◆ The data
────
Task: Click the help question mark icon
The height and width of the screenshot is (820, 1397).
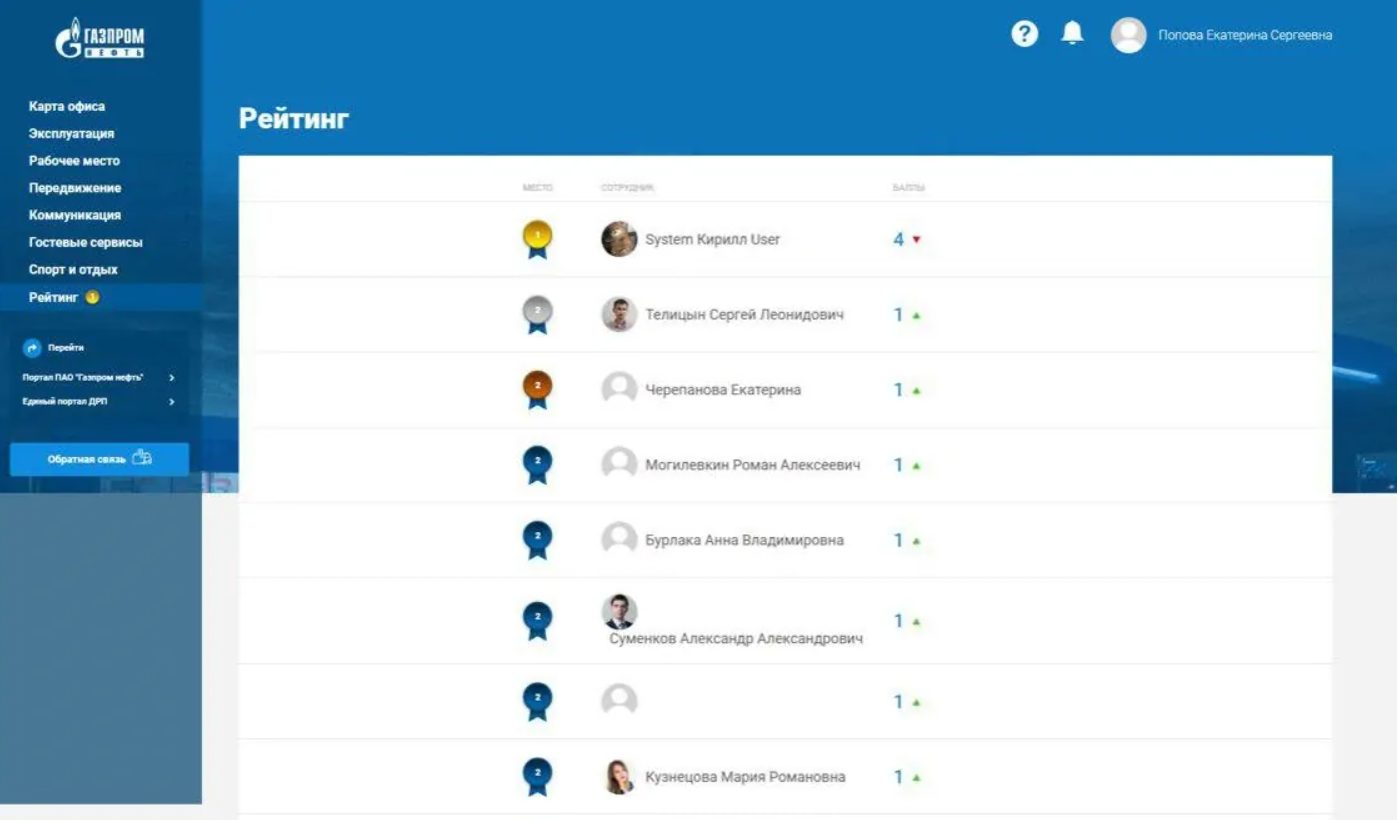Action: [x=1024, y=35]
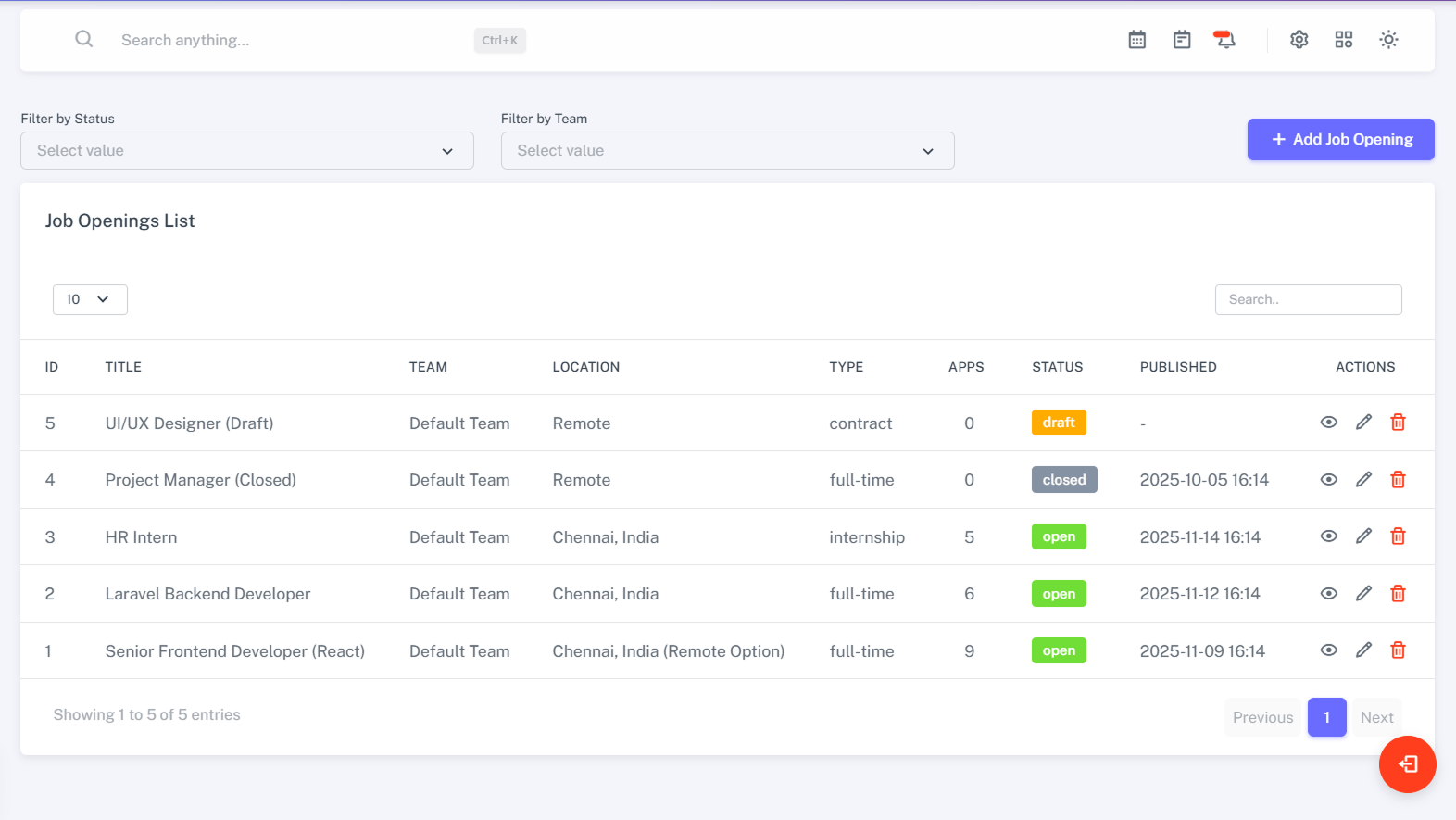
Task: View the Project Manager (Closed) job
Action: [x=1329, y=480]
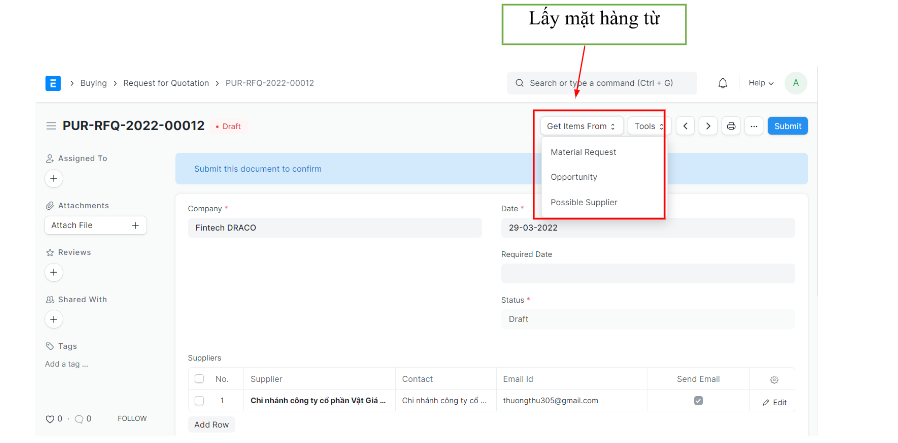
Task: Open the Help dropdown menu
Action: (x=760, y=83)
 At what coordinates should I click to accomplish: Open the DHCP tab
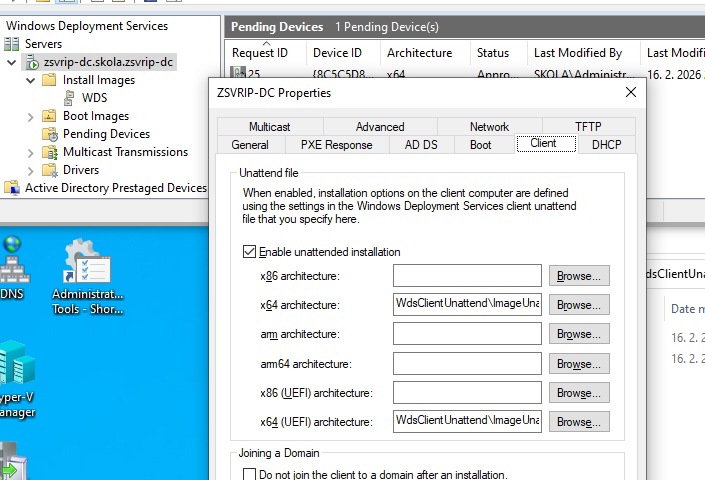(606, 145)
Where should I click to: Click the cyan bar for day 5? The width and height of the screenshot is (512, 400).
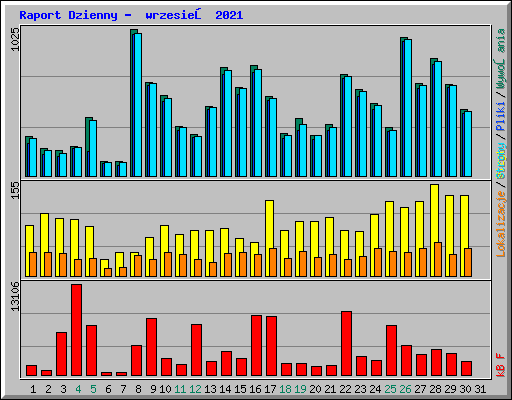tap(93, 148)
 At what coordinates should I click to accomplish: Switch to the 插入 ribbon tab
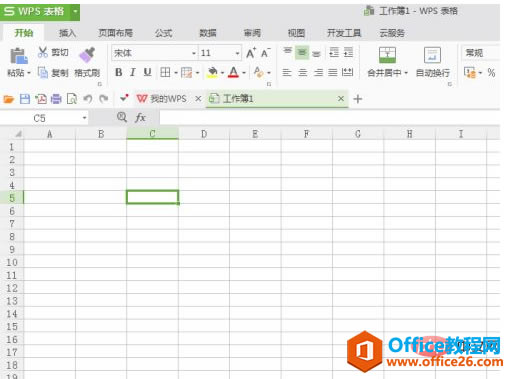pyautogui.click(x=67, y=33)
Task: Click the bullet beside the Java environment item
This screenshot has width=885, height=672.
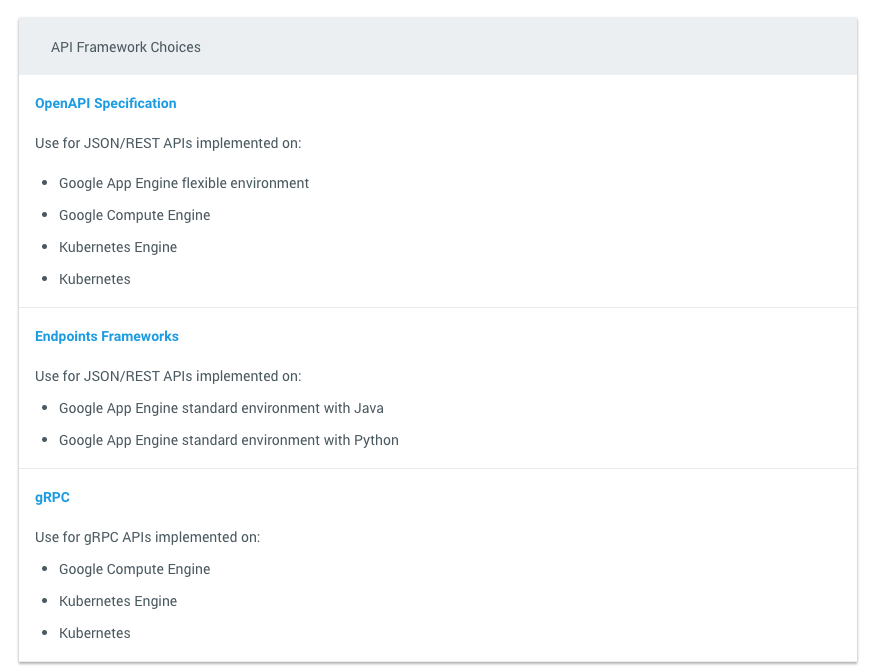Action: tap(45, 408)
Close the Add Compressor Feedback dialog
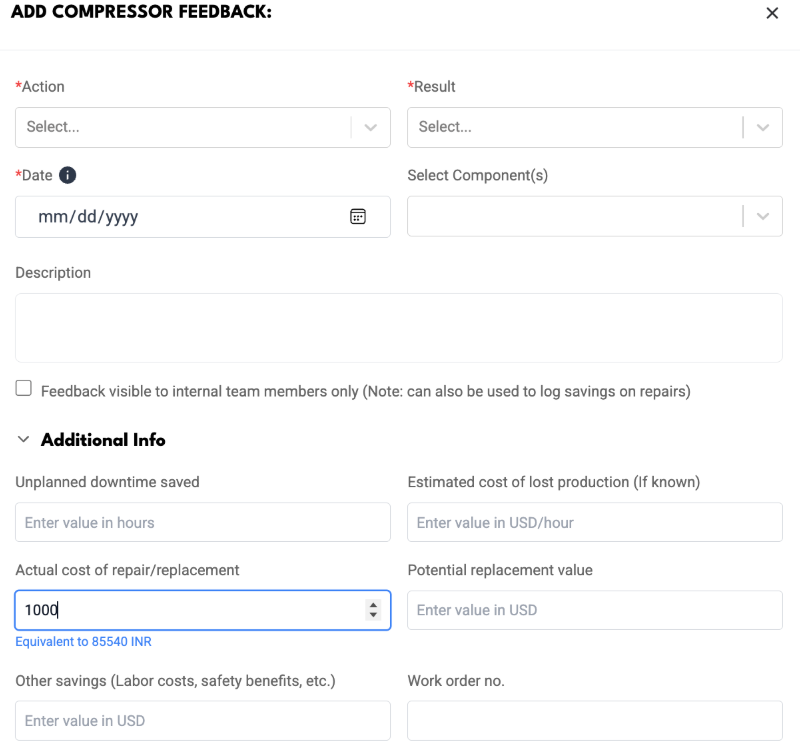800x750 pixels. pos(772,13)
────
◆ Required work
This task calls for the lines from the line holding "At what coordinates should I click to accomplish: Open" through the last line above, restated word for word with both ends included and the pictures dropped.

◆ Exercise result
 At what coordinates should I click to accomplish: Open the DHCP tab
(606, 145)
Where should I click to: Click the cyan bar for day 5? The width and height of the screenshot is (512, 400).
tap(93, 148)
 At what coordinates should I click to accomplish: Switch to the 插入 ribbon tab
pyautogui.click(x=67, y=33)
Task: Click the bullet beside the Java environment item
This screenshot has width=885, height=672.
Action: tap(45, 408)
Close the Add Compressor Feedback dialog
800x750 pixels. pos(772,13)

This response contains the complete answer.